It was March 11, 2006, a Saturday morning, on lanes 31 and 32 at Sea Bowl in Pacifica, CA, and 10-year, 3-month, and 16-day-old Michael Tang showed up for his 10 o’clock league sporting an orange and black polo shirt, a color combination soon to become his signature.
“Leading up to that day of league, it was a pretty normal Saturday morning,” Tang said. “Saturdays were the only times I was actually excited to wake up that early because, like every aspiring child bowler, going to league and trying to put up your highest score is what you always looked for after a week of school.”

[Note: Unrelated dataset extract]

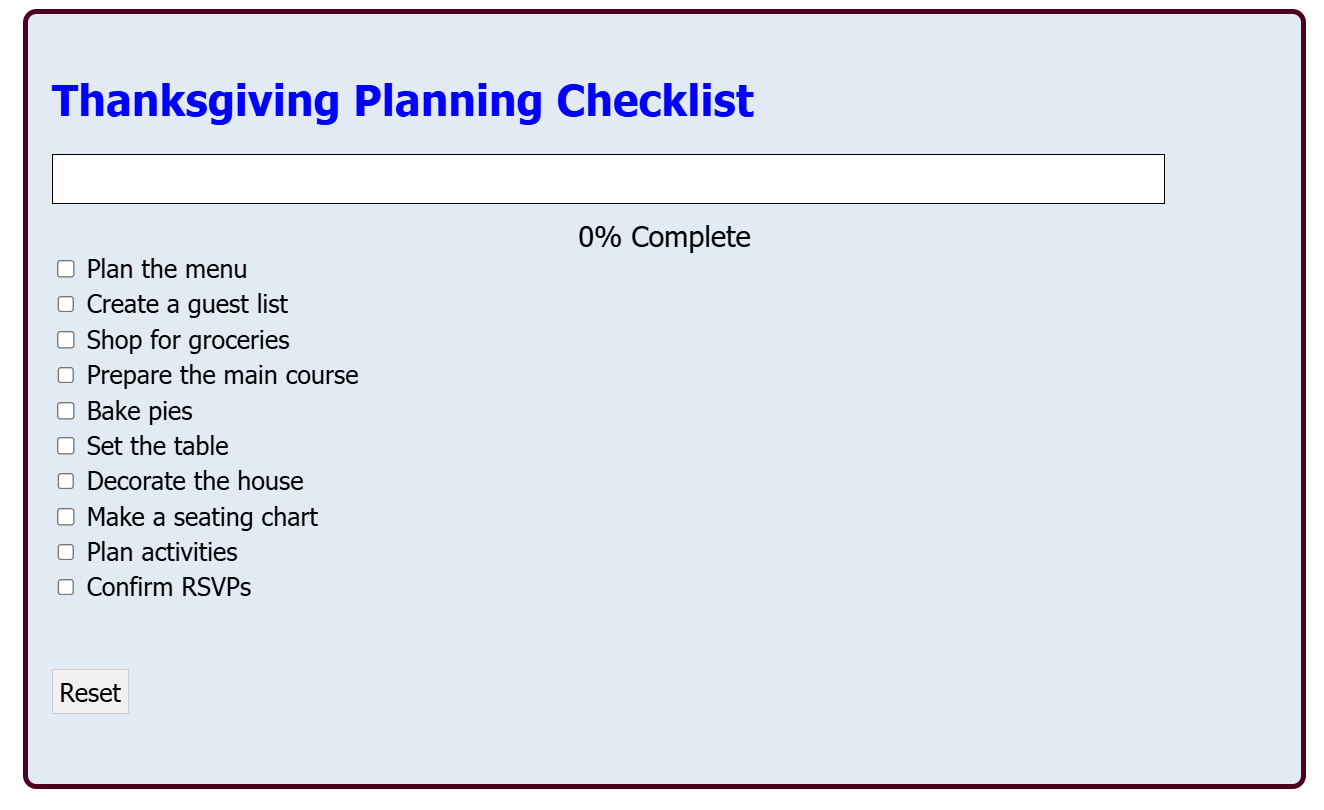Click the empty progress bar
1324x810 pixels.
(x=608, y=179)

It was only Tang’s second time ever bowling at Sea Bowl, having just relocated from Serra Bowl because his mom, Tracie Tang, had just started a job as the special events director at Sea Bowl. When all was said and done on that day, Michael Tang had bowled a 656 series, his first 600 series, which is nothing to sneeze at, especially for a bowler averaging 167. But, that’s not what makes this day remarkable.
“During practice, I just stood where I normally stood for my shots, and I was just striking,” Tang said. “I guess I was just feeling it that day.”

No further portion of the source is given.